Binding sites for growth hormone-releasing peptide

Abstract

Growth hormone-releasing peptides (GHRPs) are known to release growth hormone (GH) in vivo and in vitro by a direct action on receptors in anterior pituitary cells. Measurement of second messengers released following somatotroph stimulation suggests the existence of more than one GHRP receptor subtype in the hypothalamic-pituitary system. Furthermore, hexarelin, a hexapeptide of the GHRP family and a potent GH secretagogue, is reported to increase left ventricular ejection fraction, suggesting the expression of specific myocardial GHRP binding sites. In order to confirm such a hypothesis, a photoactivatable derivative of hexarelin, Tyr-p-benzoyl phenylalanine-Ala-hexarelin, was developed.
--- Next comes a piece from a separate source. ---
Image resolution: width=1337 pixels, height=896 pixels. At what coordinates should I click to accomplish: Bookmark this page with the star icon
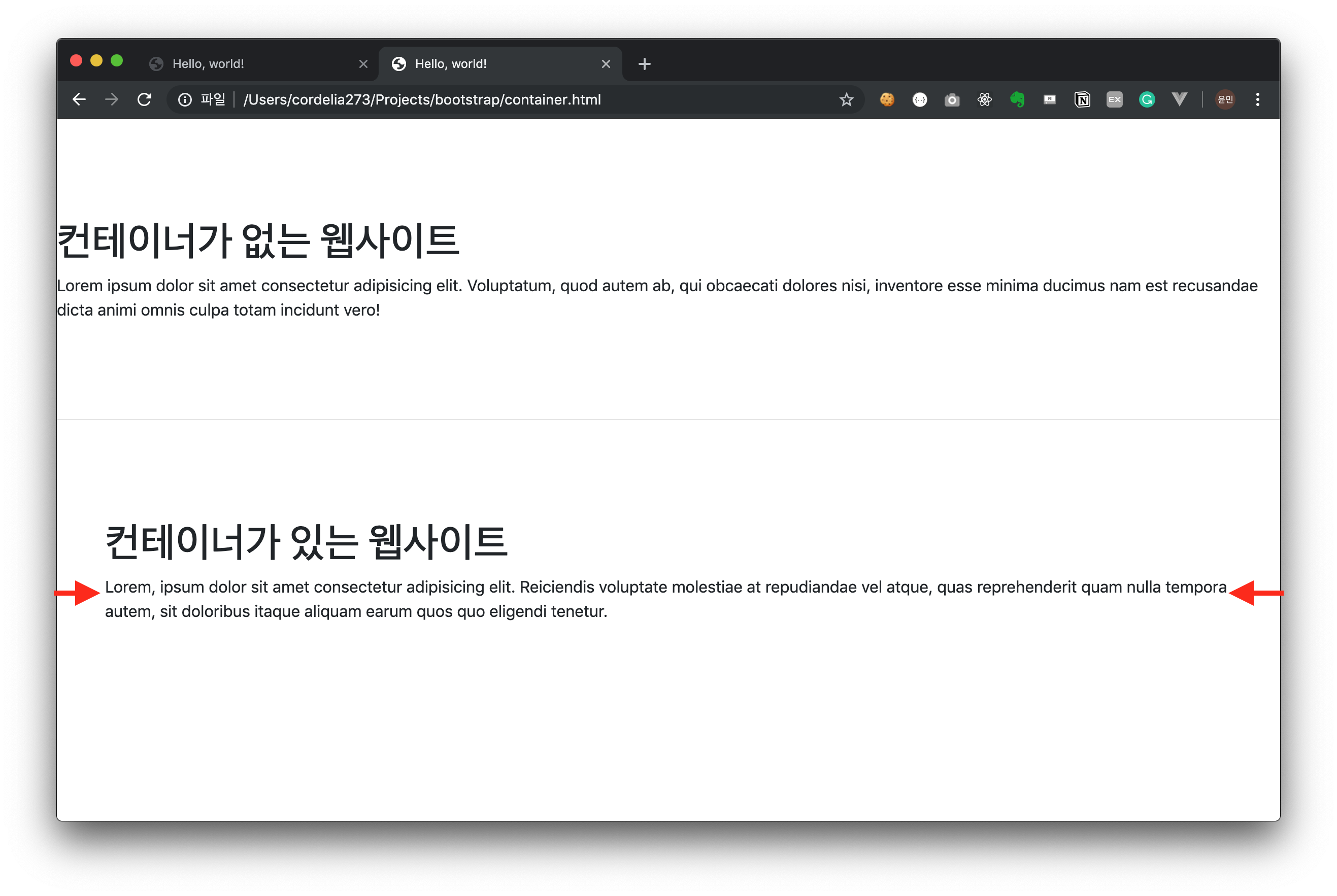click(846, 99)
A putative GHRP receptor with an apparent relative molecular mass of 57,000 was specifically labelled and characterized in human, bovine and porcine anterior pituitary membranes using this hexarelin derivative. The existence of myocardial binding sites was also demonstrated using the same approach. The differential binding affinity of GHRP analogues to cardiac tissue raises the possibility of the existence of distinct GHRP receptor subtypes in the pituitary and the cardiovascular system, for which physiological roles have yet to be determined.